The web browser that Meta built into the iPhone Facebook and Instagram applications can collect far more information about users than they probably realize. It can “track every single interaction with external websites,” according to a developer.
But users don’t have to stay in this sketchy browser. Leaving it is easy – here’s how.
Facebook and Instagram browsers are a privacy nightmare
Facebook and Instagram generate billions in revenue for Meta despite being “free.” Meta is an advertising broker that collects as much information about its users as possible, then sells those private details to advertisers.
And the browser built into the two social-networking applications plays a big role in collecting user data, according to Felix Krause, the founder of Fastlane.Tools.
He points out that all links in either iPhone app go to this in-app browser, not Safari. “This causes various risks for the user, with the host app being able to track every single interaction with external websites, from all form inputs like passwords and addresses, to every single tap,” warns Krause.
But he also walks that back a bit, pointing out that he has no evidence that Meta actually collects passwords and credit card numbers, only that it is capable of doing so. He “wanted to showcase the kind of data they could get without you knowing.” The company certainly logs every link the user clicks on in its iPhone browser.
In addition, Krause points out that Meta’s iPhone browser doesn’t support the user’s browser extensions or content blockers.
How to escape from the Facebook/Instagram browser
Whenever you click on a web link in the Facebook or Instagram iPhone apps, it opens in the in-app browser.

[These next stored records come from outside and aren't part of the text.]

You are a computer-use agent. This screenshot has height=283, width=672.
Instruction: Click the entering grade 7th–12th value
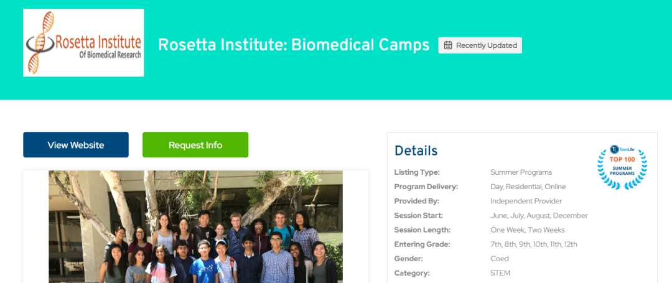pos(533,244)
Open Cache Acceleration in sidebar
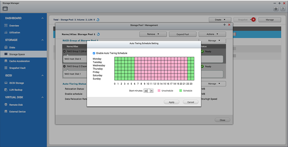 pos(19,61)
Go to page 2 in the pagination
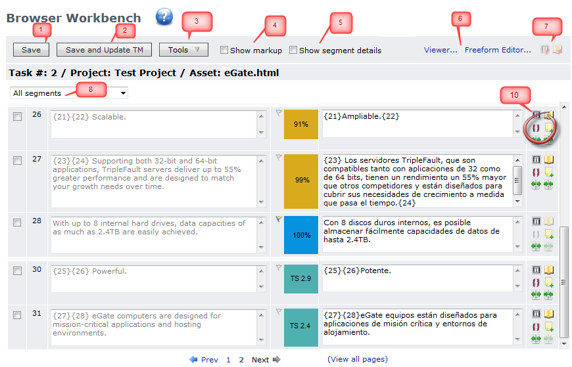Viewport: 572px width, 367px height. [x=241, y=360]
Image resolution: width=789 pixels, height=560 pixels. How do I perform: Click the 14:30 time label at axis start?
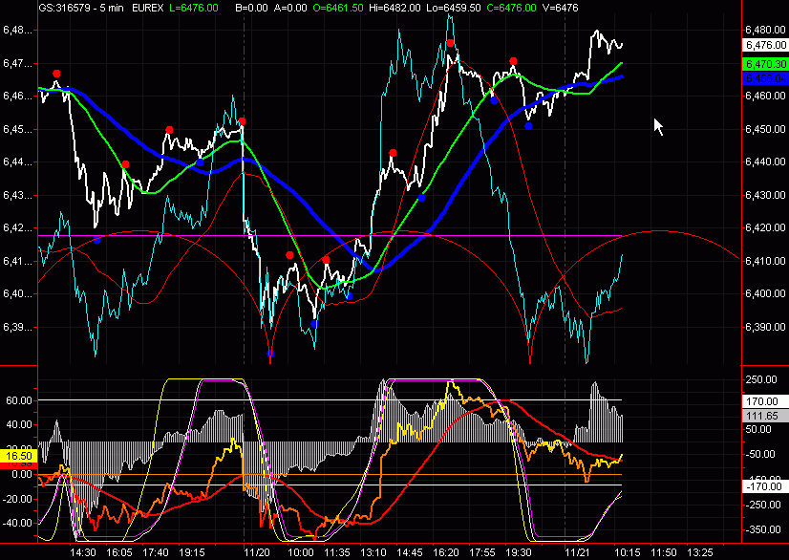[82, 551]
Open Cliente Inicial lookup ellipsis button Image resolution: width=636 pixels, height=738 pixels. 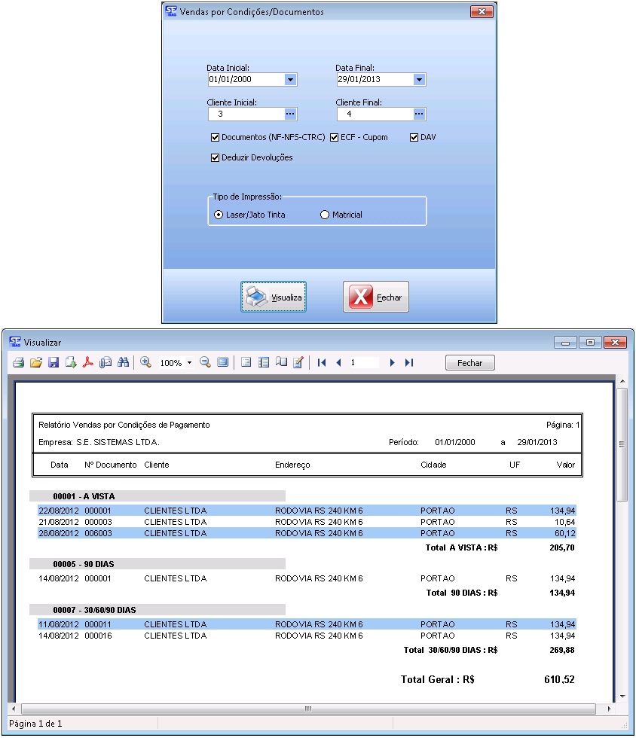[x=290, y=114]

But you aren’t required to keep using it. Escaping takes just a couple of taps, and you stay on the webpage you’re interested in.
With Meta’s browser open, look to the lower-right corner to see three small dots. Tap on them.
This opens a pop-up window, and one of the options is Open in Browser. Tap on it.
The webpage you’re interested in will open in your default web browser, whether it’s Apple Safari or Google Chrome*. And after that, Meta can no longer track your every move. At least, not until you go back into Facebook or Instagram.
*Just be aware that Chrome has its own privacy problems.